Sunday 18 October 2015

Goat Gully



A couple of weeks ago when I was in Bristol, I decided to go for a scramble down the Avon Gorge.  In places, the Gorge is sufficiently rocky and vertical to be a worthy challenge to those lunatics, rock-climbers.  There are hundreds of established routes with typically bizarre names -- Atmosfears, The Trembling, Dark Crystal, and The Enchanted Gordon, to pick a few at random --  pegged at every level of difficulty*.  I should say that I have never embarked on a proper rock-climb in my life, except once or twice by mistake.  I like steep rocky places, but try to stick to the paths.  I always have in my mind the example of someone I once worked with who was confined to a wheelchair. A keen climber, he had tried to take a shortcut up an Irish cliff on his way to a wedding.  He never got there.

I decided to go down a steep little gully which is allegedly populated by wild goats.  There are signs at the top which inform you of this fact, and which warn you not to go to the aid of any goat apparently in distress.  As if I'd fall for that old trick!  It was a lovely, bright, early autumn day, and once I'd dropped into the Gorge on its south-facing side the microclimate kicked in, and it was immediately as if I were somewhere in the Dordogne; dry and sunny, steep limestone and light scrub above, dense trees and a river gorge below.  I had fun negotiating the narrow, descending tracks, and allowed myself the small risk of walking down a scree slope and a 35° bare rock "slide", polished smooth by generations of backsides.

What I hadn't expected was the little tower in the photograph.  As I descended it came into view, dramatically backlit by the afternoon sun.  Being of a literary bent, I immediately thought of Browning's poem, "Childe Roland to the Dark Tower Came".  It's a great poem, the subject of much psychological speculation, but best understood, I suggest, as the paranoid ravings of a rambler who has overdone the magic mushrooms, and is passing through a perfectly ordinary rural landscape.
There they stood, ranged along the hill-side, met
 To view the last of me, a living frame
 For one more picture! in a sheet of flame

I saw them and I knew them all.
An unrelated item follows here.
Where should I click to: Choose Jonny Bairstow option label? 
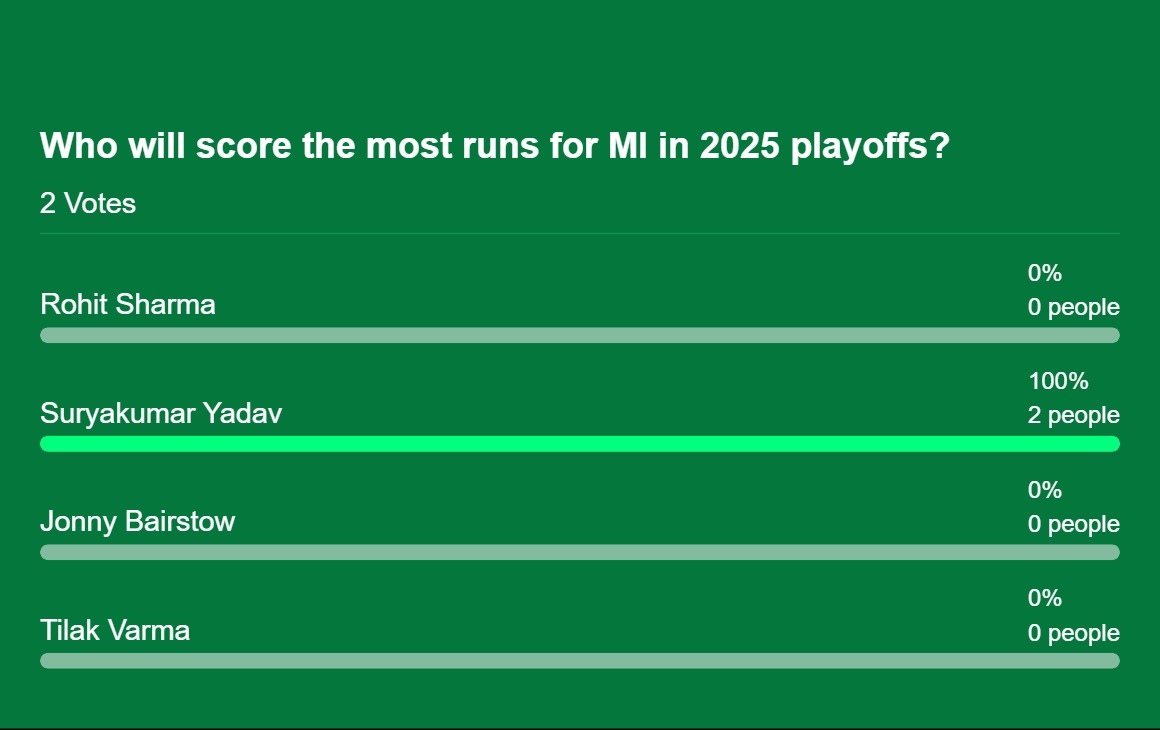(138, 521)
And yet

Dauntless the slug-horn to my lips I set,

 And blew “Childe Roland to the Dark Tower came.”
Seeing the protective grille on top, however, I realised -- in an un-Rolandish moment of clarity -- that it was one of the ventilation shafts for the Clifton Down railway tunnel, and marked as such on the map.  To add to the bathos, I hadn't seen a single goat, either.  But they could probably tell from my slug-horn that I was wise to their brigandish tricks.
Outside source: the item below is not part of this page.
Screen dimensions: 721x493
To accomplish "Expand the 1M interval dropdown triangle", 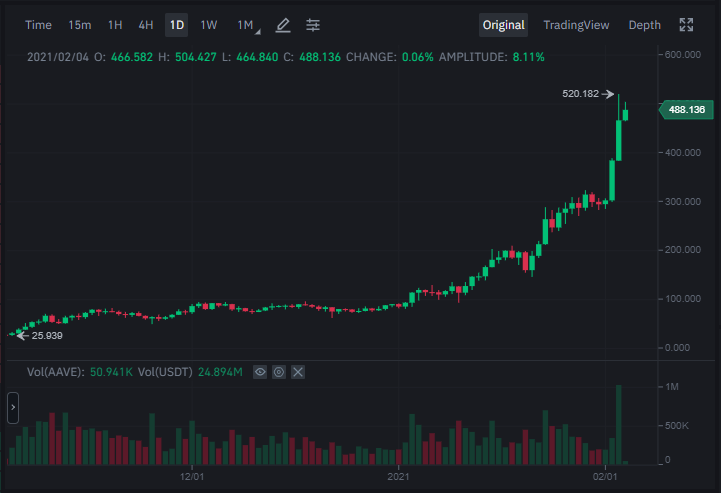I will (258, 32).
The Gorge from Goat Gully (aka Walcombe Slade)

* I hadn't realised until writing this that climbing grades vary internationally, and need a conversion table!  Should you care, there's an interesting summary here.

3 comments:

Debra Morris said...

Thanks, Mike, the branch of my family in that neck of the woods has revelled in being close to these kinds of landforms. He is extending his rock climbing skills under the guidance of the excellent folk in the local branch of "Red Ropes". He told me recently of a 4 hour route they had climbed in Goat Gully. Good to see some of the views he enjoyed.

Martyn Cornell said...

Interesting word, slughorn - it appears Chatterton misinterpreted an early spelling of the word 'slogan' (originally Gaelic and meaning 'war cry') thinking it meant 'trumpet' and Browning - who had form misinterpreting words himself - repeated the error. Now, of course, it's best known as the surname of a character in Harry Potter ...

Mike C. said...

Martyn,

Yes, could not understand, when I googled it, why all these pictures of some blimpish bloke came up... In a roundabout way it reminds me of the famous (probably apocryphal?) Bowdlerism, "She played the trumpet in my bed".